A Buildup Of Spice

, , , , , | Working | April 17, 2019

(I’m on a bus tour of Eastern Canada, and so far I’ve had no reason to complain about the tour or the guide. One evening, our guide takes our party to the revolving restaurant in the CN Tower for dinner and eats with us. Note that I have Asperger’s, which means that repeated small stresses accumulate into really big ones.)

Me: *between mouthfuls* “Hmm. It’s very spicy.”

(I’m just making a comment here. I’m enjoying the spicy food, as well as the view. However, the guide seems to take this as a complaint for some reason.)

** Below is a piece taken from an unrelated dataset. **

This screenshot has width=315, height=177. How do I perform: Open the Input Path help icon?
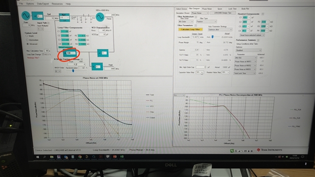[x=48, y=23]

Guide: “Oh, it’s all right. I can get you something else—“

Me: “No, that’s all right. I just—“

Guide: “No, really, let me—“

(I’m starting to get really annoyed at this point, since all I want to do is eat the rest of my meal and I don’t need her constant interruptions.)

Me: “I’m not complaining!”

Guide: “No, seriously, it won’t take me a moment to—“

(By now I’ve really had enough.)

Me: “WILL YOU LEAVE ME ALONE? I AM NOT COMPLAINING ABOUT THE FOOD! I LIKE THE FOOD! I’M STILL EATING IT, SEE? JUST LEAVE ME ALONE AND LET ME FINISH MY MEAL IN PEACE!”

(I felt guilty about yelling, especially in front of the others, but at least it shut her up and I was allowed to finish eating. I have resolved never to comment on my food in public again in case somebody takes it the wrong way.)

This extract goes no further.